Empathetic & bold creative with a big heart and a learning mindset.
It started with a floorplan
My first love in design was architecture. My dad took me to an open house of a recently-built two-story home in our suburban neighborhood, and I became obsessed with the marriage of form and function. I took home the floor plan, and soon started drawing my own. I loved the open-ended creativity of imagining a home, who would live in it, and what needs of theirs would shape the home’s design.
In high school, when I wasn’t on the basketball court or the softball field, I was getting lost in some new creative hobby. I wrote poems and short stories, bought my first DSLR (Nikon D3000 – I still have it!), and took product engineering classes that sparked a deep appreciation for applied design. While I waited for my two older brothers to finish football practice, I kept myself busy playing around on Photoshop, which escalated into creating fake flyers and graphics. Without knowing it, I was teaching myself graphic design.
A graphic designer is born
When it was time to look for an on-campus job in college, my eyes glazed over at the idea of swiping ID cards at the gym or manning the library front desk. So I put together a portfolio of my fledgling Photoshop designs, and landed a job as a graphic designer for the student affairs marketing department. For the remainder of my four years in college, I honed my design skills working in that agency-style studio, eventually becoming a design supervisor mentoring junior designers.
Although I was completely and utterly in love with graphic design at this point, I got a full-time offer for a rotational product marketing program at Facebook that I just couldn’t resist. So I relegated design to side-hustle status, doing freelance projects for small businesses, non-profits, friends, and family in my spare time away from the bustle of tech.
Returning home to design
After three years working as a product marketing manager on a variety of Facebook/Meta products, I felt design tugging at my heartstrings again. As a marketing manager, you work with a lot of creatives, but don’t actually get to do the creating very often. I was working with product designers, producers, content designers, advertising agencies, graphic designers, motion designers, you name it. But I wanted to get my hands dirty.
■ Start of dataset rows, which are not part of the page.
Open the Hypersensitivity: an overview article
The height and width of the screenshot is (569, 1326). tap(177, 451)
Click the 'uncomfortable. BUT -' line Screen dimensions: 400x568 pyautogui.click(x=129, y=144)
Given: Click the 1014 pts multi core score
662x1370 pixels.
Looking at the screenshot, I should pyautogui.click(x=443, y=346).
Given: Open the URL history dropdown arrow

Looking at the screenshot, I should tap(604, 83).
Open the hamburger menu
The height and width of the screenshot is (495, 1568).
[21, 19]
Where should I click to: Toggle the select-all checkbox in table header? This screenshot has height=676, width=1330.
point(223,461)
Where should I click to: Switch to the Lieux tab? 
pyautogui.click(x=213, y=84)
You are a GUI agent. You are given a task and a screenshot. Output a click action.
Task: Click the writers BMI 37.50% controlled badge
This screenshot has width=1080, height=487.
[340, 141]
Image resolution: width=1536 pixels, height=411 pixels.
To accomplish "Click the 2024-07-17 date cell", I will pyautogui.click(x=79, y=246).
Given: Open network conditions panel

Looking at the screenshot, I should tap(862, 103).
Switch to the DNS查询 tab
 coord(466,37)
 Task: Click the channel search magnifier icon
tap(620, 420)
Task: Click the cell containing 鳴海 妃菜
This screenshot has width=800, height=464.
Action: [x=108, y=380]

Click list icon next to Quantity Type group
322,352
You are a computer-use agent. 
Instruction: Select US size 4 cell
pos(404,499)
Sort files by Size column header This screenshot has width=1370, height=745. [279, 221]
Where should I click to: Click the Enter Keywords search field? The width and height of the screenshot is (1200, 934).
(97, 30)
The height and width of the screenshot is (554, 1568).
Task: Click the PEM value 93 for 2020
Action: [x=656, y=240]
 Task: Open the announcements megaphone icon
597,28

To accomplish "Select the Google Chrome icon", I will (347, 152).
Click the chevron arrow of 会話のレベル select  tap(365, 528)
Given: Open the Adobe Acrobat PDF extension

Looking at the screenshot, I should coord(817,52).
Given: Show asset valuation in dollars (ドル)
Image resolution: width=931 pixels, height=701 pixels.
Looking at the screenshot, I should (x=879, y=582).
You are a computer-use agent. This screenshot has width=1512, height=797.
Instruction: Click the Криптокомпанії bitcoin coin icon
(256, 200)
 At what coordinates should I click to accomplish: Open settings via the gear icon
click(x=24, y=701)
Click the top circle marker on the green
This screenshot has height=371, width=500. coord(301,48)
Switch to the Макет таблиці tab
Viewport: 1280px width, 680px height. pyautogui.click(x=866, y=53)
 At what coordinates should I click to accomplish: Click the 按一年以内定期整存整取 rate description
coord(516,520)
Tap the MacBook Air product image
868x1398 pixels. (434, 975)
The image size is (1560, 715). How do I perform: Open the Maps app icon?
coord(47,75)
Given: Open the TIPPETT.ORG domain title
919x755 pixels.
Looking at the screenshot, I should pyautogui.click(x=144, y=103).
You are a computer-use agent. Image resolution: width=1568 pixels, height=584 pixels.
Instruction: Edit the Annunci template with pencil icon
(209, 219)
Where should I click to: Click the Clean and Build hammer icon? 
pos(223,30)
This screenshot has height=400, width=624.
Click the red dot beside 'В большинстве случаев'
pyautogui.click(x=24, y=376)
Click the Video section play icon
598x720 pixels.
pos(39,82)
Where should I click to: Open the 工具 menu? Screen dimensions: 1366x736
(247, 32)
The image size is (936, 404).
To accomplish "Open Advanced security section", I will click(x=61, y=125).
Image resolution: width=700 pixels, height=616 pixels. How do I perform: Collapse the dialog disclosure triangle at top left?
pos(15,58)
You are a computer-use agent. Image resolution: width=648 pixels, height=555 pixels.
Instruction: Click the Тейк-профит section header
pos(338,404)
So I made the difficult decision to make a career change and pursue a full-time career in UX/UI design. I quickly realized it was my calling. Every passion, skill, and experience I’d honed over time seemed to fit perfectly with UX/UI design. After working tirelessly to gain experience and build my portfolio, I accepted a full-time Product Design offer for Meta’s Reality Labs team. I picked up and moved to Los Angeles, and started a new life as a designer shaping the future of the metaverse.